** What you will do **
Write out all entries word for word.

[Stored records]
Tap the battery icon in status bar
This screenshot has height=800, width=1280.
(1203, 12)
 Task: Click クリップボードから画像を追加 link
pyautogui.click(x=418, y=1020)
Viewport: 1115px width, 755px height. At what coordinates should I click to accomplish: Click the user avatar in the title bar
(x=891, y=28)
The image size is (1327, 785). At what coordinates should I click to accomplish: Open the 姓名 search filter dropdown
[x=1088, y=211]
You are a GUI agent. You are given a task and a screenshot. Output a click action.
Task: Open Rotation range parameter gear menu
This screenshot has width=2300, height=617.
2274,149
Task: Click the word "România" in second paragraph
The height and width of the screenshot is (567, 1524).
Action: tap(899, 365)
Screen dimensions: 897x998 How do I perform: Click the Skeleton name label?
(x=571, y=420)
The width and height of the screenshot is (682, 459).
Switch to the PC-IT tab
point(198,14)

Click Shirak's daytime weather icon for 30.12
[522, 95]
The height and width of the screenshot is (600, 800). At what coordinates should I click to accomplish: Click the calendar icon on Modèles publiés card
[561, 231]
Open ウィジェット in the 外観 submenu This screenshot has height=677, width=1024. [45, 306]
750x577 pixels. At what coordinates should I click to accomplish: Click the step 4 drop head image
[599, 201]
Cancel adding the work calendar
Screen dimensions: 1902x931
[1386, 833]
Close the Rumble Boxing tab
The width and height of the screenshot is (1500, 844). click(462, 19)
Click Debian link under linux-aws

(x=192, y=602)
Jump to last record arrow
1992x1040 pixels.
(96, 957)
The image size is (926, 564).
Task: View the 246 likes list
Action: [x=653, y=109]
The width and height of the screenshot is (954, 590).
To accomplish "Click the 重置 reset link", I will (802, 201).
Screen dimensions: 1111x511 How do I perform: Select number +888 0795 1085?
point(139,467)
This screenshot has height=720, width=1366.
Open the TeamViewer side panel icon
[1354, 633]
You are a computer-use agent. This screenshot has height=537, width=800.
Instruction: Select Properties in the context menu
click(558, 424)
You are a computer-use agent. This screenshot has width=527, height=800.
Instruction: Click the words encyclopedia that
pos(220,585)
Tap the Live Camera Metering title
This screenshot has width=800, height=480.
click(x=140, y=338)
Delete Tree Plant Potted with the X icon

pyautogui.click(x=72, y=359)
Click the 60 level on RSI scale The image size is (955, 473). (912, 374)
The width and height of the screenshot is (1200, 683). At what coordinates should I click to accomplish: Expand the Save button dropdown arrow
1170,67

** Exercise output **
Tap the battery icon in status bar
This screenshot has height=800, width=1280.
(1203, 12)
 Task: Click クリップボードから画像を追加 link
pyautogui.click(x=418, y=1020)
Viewport: 1115px width, 755px height. At what coordinates should I click to accomplish: Click the user avatar in the title bar
(x=891, y=28)
The image size is (1327, 785). At what coordinates should I click to accomplish: Open the 姓名 search filter dropdown
[x=1088, y=211]
You are a GUI agent. You are given a task and a screenshot. Output a click action.
Task: Open Rotation range parameter gear menu
This screenshot has width=2300, height=617.
2274,149
Task: Click the word "România" in second paragraph
The height and width of the screenshot is (567, 1524).
Action: tap(899, 365)
Screen dimensions: 897x998 How do I perform: Click the Skeleton name label?
(x=571, y=420)
The width and height of the screenshot is (682, 459).
Switch to the PC-IT tab
point(198,14)

Click Shirak's daytime weather icon for 30.12
[522, 95]
The height and width of the screenshot is (600, 800). At what coordinates should I click to accomplish: Click the calendar icon on Modèles publiés card
[561, 231]
Open ウィジェット in the 外観 submenu This screenshot has height=677, width=1024. [45, 306]
750x577 pixels. At what coordinates should I click to accomplish: Click the step 4 drop head image
[599, 201]
Cancel adding the work calendar
Screen dimensions: 1902x931
[1386, 833]
Close the Rumble Boxing tab
The width and height of the screenshot is (1500, 844). click(462, 19)
Click Debian link under linux-aws

(x=192, y=602)
Jump to last record arrow
1992x1040 pixels.
(96, 957)
The image size is (926, 564).
Task: View the 246 likes list
Action: [x=653, y=109]
The width and height of the screenshot is (954, 590).
To accomplish "Click the 重置 reset link", I will (802, 201).
Screen dimensions: 1111x511 How do I perform: Select number +888 0795 1085?
point(139,467)
This screenshot has height=720, width=1366.
Open the TeamViewer side panel icon
[1354, 633]
You are a computer-use agent. This screenshot has height=537, width=800.
Instruction: Select Properties in the context menu
click(558, 424)
You are a computer-use agent. This screenshot has width=527, height=800.
Instruction: Click the words encyclopedia that
pos(220,585)
Tap the Live Camera Metering title
This screenshot has width=800, height=480.
click(x=140, y=338)
Delete Tree Plant Potted with the X icon

pyautogui.click(x=72, y=359)
Click the 60 level on RSI scale The image size is (955, 473). (912, 374)
The width and height of the screenshot is (1200, 683). At what coordinates should I click to accomplish: Expand the Save button dropdown arrow
1170,67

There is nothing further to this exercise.